> **Passage**
Editorial: The South Fulton Effect

Editorial by Kendall Henry

Often, the news shows our beloved City of South Fulton in a negative light. They don’t show the positive events, the people produced, and the impacts made every day in South Fulton. The media does not show The South Fulton Effect. I was raised in the City of South Fulton. I now attend the University of Georgia as a Biochemistry and Molecular Biology major and Public Health minor. I am heavily involved on campus. I have made it my mission to apply my upbringing to my current life. 

I attended Randolph Elementary School. As a dolphin, I was introduced to Girl Scouts. I started off as a Brownie in 2009 as part of the Randolph Girl Scouts and completed my GS journey in May 2019 with earning the prestigious Gold Award. I devoted a part of my life to Girl Scouts and community service. In addition, I participated in WAPR. Welcome Asa Philip Randolph was the televised morning announcements. I was a news anchor on the show during my fourth and fifth grade year. This opportunity helped me gain comfort in public speaking. My first cheerleading experience was with Sandtown Park Recreational Sports. I cheered for the football team. I learned the basics of teamwork and cheerleading here. The South Fulton Effect is how I now organize my own service events, participate in multiple service organizations on UGA’s campus, speak in front of large crowds with no anxiety, and cheer on the UGA Competition Cheerleading Squad.

During my fifth-grade year, I remember hearing that some of my classmates were planning to attend Ridgeview Charter for middle school. When I asked them why, they all told me “because it is better than Sandtown”. I was not quite sure what that meant but I knew I wanted to go to the “better” school. My parents quickly shut down my notions and I was off to Sandtown for middle school. As a Jaguar, I participated in too many clubs to name. From yearbook club to cheerleading, I stayed after school every day of the week for three years straight. Sandtown provided me with so many opportunities that broadened my horizons. I am forever grateful for that. This taught me time management and prioritizing. I know that Sandtown was the “better” school and gave me foundation. The South Fulton effect is how learned how to balance all of my organizations at UGA and still make stellar grades.

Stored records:
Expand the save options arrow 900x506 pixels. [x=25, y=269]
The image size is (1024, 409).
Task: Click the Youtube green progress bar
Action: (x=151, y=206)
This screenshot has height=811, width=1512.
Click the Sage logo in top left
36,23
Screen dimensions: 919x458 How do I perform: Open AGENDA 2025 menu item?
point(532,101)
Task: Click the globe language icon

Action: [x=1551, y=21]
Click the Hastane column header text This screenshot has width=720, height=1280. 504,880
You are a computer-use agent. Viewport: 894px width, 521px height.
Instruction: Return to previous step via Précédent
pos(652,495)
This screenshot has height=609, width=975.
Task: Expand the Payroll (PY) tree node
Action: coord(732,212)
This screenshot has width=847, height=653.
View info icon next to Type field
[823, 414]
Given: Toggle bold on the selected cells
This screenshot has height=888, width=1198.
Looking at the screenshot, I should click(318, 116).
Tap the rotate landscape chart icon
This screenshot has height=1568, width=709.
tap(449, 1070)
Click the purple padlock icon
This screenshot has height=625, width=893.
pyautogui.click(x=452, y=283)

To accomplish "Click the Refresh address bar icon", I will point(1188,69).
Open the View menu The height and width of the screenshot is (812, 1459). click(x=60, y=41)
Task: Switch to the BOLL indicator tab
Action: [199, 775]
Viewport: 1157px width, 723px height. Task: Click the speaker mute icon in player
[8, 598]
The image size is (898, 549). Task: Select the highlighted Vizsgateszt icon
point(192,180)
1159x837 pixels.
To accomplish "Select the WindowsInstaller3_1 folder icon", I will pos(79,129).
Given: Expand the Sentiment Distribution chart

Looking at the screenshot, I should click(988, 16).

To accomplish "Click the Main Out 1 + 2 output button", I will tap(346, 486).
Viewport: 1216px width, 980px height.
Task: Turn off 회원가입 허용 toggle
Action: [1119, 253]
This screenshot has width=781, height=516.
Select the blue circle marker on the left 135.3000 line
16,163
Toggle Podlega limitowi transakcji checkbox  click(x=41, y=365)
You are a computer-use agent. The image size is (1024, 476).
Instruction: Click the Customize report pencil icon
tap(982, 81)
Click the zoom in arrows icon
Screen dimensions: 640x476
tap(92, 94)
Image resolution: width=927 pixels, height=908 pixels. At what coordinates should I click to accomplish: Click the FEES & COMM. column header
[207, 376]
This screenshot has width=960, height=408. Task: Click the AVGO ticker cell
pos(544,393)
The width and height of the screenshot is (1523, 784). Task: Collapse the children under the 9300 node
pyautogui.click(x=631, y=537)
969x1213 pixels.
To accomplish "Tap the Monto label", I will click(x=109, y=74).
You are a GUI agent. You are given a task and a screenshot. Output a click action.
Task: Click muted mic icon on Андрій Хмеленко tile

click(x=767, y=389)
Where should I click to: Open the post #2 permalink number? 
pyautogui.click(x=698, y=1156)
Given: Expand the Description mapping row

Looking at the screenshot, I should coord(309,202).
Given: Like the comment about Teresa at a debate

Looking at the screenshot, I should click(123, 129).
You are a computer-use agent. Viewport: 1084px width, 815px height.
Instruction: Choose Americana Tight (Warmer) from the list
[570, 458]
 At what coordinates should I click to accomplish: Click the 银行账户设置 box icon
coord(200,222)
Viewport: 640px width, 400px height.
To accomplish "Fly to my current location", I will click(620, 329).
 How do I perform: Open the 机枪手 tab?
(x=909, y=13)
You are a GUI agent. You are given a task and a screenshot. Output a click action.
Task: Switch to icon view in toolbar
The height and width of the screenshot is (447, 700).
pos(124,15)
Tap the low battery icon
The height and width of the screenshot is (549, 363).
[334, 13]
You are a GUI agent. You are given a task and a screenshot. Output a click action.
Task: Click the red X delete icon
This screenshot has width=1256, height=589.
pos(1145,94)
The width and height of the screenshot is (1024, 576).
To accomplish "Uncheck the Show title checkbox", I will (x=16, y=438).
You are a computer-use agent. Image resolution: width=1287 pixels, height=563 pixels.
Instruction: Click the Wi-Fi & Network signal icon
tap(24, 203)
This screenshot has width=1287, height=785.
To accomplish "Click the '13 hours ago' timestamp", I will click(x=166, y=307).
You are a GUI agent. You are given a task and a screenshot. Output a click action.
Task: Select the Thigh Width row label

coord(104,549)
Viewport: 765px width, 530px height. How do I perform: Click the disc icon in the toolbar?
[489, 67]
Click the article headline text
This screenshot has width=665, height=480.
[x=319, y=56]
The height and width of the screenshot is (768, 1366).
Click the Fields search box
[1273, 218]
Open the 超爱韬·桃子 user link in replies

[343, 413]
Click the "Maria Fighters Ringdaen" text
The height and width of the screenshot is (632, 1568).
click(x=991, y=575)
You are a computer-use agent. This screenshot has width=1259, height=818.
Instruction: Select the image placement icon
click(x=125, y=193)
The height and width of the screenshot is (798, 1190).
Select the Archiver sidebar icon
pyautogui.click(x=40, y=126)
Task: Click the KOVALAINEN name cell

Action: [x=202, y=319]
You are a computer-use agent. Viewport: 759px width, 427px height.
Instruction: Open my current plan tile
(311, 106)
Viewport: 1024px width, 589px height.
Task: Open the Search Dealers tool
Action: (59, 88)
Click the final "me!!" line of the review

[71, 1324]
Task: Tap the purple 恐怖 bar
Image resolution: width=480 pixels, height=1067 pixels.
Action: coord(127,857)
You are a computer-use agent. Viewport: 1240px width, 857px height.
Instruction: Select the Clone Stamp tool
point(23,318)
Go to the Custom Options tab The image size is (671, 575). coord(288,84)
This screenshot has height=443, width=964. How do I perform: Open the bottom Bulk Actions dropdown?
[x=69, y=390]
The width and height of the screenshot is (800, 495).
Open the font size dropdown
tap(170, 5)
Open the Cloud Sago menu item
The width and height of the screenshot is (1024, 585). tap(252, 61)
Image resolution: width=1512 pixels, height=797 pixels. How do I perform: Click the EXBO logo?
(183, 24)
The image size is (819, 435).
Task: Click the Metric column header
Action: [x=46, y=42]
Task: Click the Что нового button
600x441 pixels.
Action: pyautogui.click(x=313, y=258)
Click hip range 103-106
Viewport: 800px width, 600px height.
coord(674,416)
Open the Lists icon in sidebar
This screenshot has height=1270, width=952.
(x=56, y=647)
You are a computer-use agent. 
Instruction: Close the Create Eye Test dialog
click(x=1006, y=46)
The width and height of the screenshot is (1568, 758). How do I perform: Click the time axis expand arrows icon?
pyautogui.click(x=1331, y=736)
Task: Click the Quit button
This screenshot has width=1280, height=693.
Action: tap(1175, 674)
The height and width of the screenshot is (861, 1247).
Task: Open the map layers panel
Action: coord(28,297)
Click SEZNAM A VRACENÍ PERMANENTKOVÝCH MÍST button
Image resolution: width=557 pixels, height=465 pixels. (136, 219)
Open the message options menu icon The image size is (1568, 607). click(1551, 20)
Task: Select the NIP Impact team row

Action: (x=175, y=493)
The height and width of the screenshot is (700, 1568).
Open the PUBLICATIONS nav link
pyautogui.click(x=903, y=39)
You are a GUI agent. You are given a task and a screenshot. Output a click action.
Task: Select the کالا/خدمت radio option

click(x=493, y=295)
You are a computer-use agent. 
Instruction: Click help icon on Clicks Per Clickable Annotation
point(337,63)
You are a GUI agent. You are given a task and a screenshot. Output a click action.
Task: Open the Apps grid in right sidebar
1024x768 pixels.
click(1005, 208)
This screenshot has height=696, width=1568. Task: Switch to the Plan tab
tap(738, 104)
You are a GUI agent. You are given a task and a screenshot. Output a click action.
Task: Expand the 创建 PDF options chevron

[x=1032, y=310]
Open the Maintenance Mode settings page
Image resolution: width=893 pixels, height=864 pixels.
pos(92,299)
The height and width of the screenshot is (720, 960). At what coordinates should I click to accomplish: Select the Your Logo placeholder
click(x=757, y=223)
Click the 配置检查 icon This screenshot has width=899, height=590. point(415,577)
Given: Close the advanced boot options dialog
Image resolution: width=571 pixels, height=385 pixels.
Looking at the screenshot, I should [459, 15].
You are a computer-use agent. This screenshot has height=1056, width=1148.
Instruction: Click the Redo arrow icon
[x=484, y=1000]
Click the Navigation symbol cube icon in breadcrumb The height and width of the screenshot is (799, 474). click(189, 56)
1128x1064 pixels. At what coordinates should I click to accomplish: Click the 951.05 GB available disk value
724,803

> **Check your understanding**
1) Render this sentence from the South Fulton editorial into Spanish: "This opportunity helped me gain comfort in public speaking."
2) Carry the South Fulton editorial forward from its last sentence.

> **Task-by-task outputs**
1) Esta oportunidad me ayudó a adquirir soltura al hablar en público.

2)
I then became a lion at Westlake High School. This was the school to attend. My old classmates from Randolph attended North Fulton middle schools, fled back down to the south to gain admissions into our esteemed Magnet program. At Westlake, I learned early about the college admissions process. Therefore, from freshman year on forward I knew my goals. During my sophomore year, UGA admissions office hosted an in-house field trip. This was my first introduction to what the University of Georgia had to offer, and I also met my admissions counselor. I had no idea that I would later attend this was the school for my undergraduate degree. Also, I was in the Magnet and International Baccalaureate program. These programs pushed me to critically think and strive for academic excellence. Ultimately, I graduated with an IB Certificate and in the top 25 of my 500+ class. Sandtown’s foundation helped me stay involved at Westlake and I essentially touched every club the school had to offer. I cheered on Friday nights and led my school as SGA Vice President weekly. In addition, I developed the infamous renaming the city petition as a Westlake Lion. The petition allowed me to see government procedures and acquire a sense of community. Due to the Magnet/IB program rigor, I was a competitive college applicant and gained admissions into a prestigious public institution debt-free. In addition, I can handle heavy course loads with no problem. This is how I completed eight courses and finished my first college semester with a 3.9 GPA. Due to the vulnerability and success of my petition, I am now the only African American female Senator representing the class of 2023 at UGA. In this role, I have the power to write legislation that impacts the entire 35,000 student population. This is the South Fulton effect.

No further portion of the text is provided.